Edgar Degas (1834-1917)
Edgar Degas (1834-1917)

La fille de Jepht

Details
Edgar Degas (1834-1917)
La fille de Jepht
stamped with signature 'Degas' (Lugt 658; lower right)
oil on canvas
14 x 11 in. (36.2 x 27.9 cm.)
Painted circa 1861-1864
Provenance
The Artist's studio, Deuxime Vente, Galerie Georges Petit, Paris, 12 December 1918, lot 28.
Anon. sale, Christie's, London, 28 June 1968, lot 46.
Acquired at the above sale by the present owner.
Literature
P. A. Lemoisne, Degas et son Oeuvre, vol. II, Paris, 1946, no. 97 (illustrated, p. 49).

Lot Essay

Jephthah, one of the Biblical Judges of Israel, was expelled from the land of his father, Gilead, and took refuge in the Syrian land of Tob.

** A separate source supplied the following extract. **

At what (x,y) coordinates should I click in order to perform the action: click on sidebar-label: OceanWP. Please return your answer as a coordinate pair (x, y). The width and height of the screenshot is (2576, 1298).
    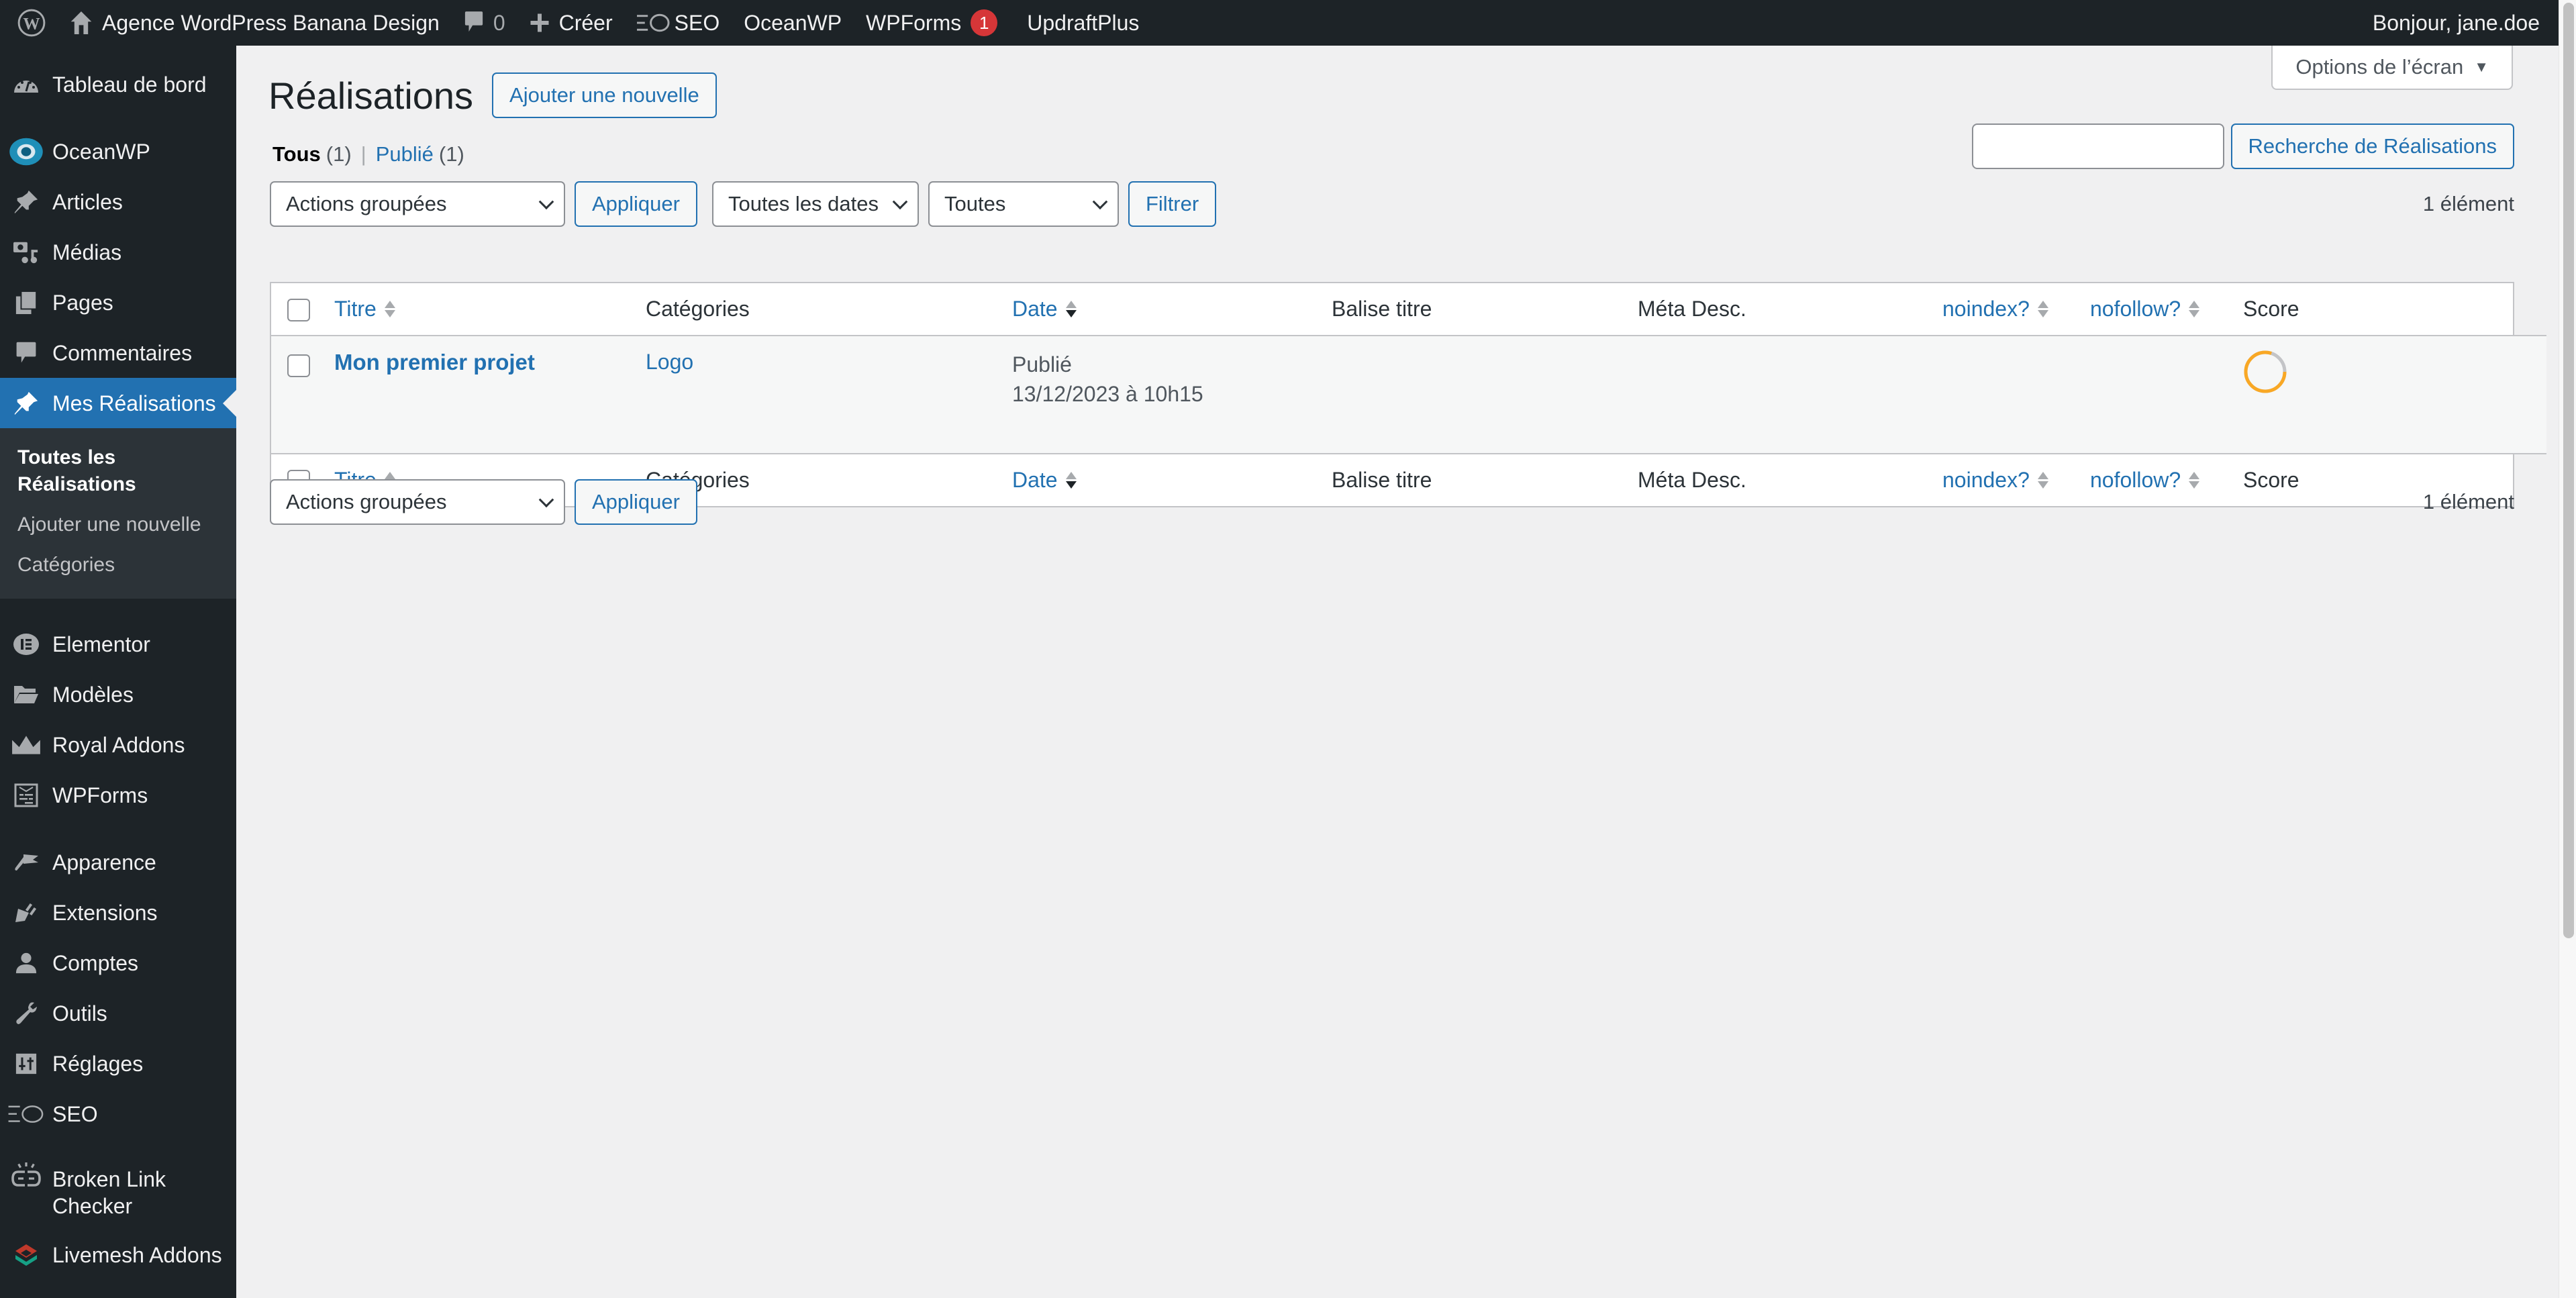
    Looking at the image, I should click on (101, 152).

Threatened by the Ammonites, the elders of Gilead called on Jephthah and the vast army he had accrued for assistance, which he consented to give on condition that he become their leader in the event of victory. Jephthah called upon God for his assistance and rashly vowed that, if the Lord would deliver the children of Ammon into his hands, he would sacrifice the first thing that came out of his house upon his return. When Jephthah's only daughter emerged to greet him, he found himself unequal to the task. His daughter then banished herself to the mountains for two months after which her father did indeed offer her as a sacrifice to the Lord. Subsequently the daughters of Israel went yearly to lament the daughter of Jephthah the Gileadite for four days a year (see Judges, XI).

The present work is a study for the painting of the same title currently in the collection of the Smith College Museum of Art, Northampton, Massachusetts (Lemoisne, no. 94).